EXERCISE
Restate word for word the lines that run from the one containing "Screen dimensions: 1024x575" to the last line of the data, both ends included.

(Collected data entries)

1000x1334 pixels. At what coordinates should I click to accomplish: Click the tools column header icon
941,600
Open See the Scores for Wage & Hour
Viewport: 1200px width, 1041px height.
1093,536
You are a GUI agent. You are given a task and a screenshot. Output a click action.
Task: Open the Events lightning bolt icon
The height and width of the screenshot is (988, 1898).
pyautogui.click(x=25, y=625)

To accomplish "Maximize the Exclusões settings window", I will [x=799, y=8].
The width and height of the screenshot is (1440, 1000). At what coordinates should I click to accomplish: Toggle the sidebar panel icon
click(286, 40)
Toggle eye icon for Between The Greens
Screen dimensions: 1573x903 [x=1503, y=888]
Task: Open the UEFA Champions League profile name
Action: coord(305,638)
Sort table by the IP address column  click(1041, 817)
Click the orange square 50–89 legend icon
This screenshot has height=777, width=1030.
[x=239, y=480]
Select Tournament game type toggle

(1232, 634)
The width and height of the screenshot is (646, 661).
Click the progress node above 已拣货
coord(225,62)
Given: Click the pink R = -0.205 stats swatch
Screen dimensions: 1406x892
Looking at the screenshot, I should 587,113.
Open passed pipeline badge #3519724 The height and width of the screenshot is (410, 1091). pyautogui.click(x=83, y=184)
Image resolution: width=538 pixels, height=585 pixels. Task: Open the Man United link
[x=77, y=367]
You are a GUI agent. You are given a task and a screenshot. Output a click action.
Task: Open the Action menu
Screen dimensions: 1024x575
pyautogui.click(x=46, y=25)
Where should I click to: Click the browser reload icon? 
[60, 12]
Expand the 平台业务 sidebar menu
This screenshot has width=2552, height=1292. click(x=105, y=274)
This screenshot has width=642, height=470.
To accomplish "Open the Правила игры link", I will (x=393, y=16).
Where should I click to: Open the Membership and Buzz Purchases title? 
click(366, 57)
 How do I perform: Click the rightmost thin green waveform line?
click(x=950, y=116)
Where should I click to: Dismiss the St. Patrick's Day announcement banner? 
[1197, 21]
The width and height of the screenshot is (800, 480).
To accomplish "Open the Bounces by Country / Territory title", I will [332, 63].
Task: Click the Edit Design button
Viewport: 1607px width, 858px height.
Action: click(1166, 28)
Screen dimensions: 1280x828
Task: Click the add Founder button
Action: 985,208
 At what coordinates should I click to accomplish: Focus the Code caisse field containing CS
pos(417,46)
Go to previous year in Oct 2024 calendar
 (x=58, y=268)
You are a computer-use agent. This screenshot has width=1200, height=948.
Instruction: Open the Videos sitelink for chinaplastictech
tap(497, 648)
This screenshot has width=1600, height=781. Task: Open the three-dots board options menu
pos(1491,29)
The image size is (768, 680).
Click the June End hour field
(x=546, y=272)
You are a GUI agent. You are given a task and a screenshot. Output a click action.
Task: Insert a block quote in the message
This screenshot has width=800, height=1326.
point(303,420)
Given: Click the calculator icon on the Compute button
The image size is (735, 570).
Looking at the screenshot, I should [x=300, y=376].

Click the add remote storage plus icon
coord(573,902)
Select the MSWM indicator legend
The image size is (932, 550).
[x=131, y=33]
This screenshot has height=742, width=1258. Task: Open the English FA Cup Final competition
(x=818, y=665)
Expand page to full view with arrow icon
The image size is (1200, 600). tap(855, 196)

RESPONSE TO THIS EXERCISE
Screen dimensions: 1024x575
pyautogui.click(x=46, y=25)
Where should I click to: Click the browser reload icon? 
[60, 12]
Expand the 平台业务 sidebar menu
This screenshot has width=2552, height=1292. click(x=105, y=274)
This screenshot has width=642, height=470.
To accomplish "Open the Правила игры link", I will (x=393, y=16).
Where should I click to: Open the Membership and Buzz Purchases title? 
click(366, 57)
 How do I perform: Click the rightmost thin green waveform line?
click(x=950, y=116)
Where should I click to: Dismiss the St. Patrick's Day announcement banner? 
[1197, 21]
The width and height of the screenshot is (800, 480).
To accomplish "Open the Bounces by Country / Territory title", I will [332, 63].
Task: Click the Edit Design button
Viewport: 1607px width, 858px height.
Action: click(1166, 28)
Screen dimensions: 1280x828
Task: Click the add Founder button
Action: 985,208
 At what coordinates should I click to accomplish: Focus the Code caisse field containing CS
pos(417,46)
Go to previous year in Oct 2024 calendar
 (x=58, y=268)
You are a computer-use agent. This screenshot has width=1200, height=948.
Instruction: Open the Videos sitelink for chinaplastictech
tap(497, 648)
This screenshot has width=1600, height=781. Task: Open the three-dots board options menu
pos(1491,29)
The image size is (768, 680).
Click the June End hour field
(x=546, y=272)
You are a GUI agent. You are given a task and a screenshot. Output a click action.
Task: Insert a block quote in the message
This screenshot has width=800, height=1326.
point(303,420)
Given: Click the calculator icon on the Compute button
The image size is (735, 570).
Looking at the screenshot, I should [x=300, y=376].

Click the add remote storage plus icon
coord(573,902)
Select the MSWM indicator legend
The image size is (932, 550).
[x=131, y=33]
This screenshot has height=742, width=1258. Task: Open the English FA Cup Final competition
(x=818, y=665)
Expand page to full view with arrow icon
The image size is (1200, 600). tap(855, 196)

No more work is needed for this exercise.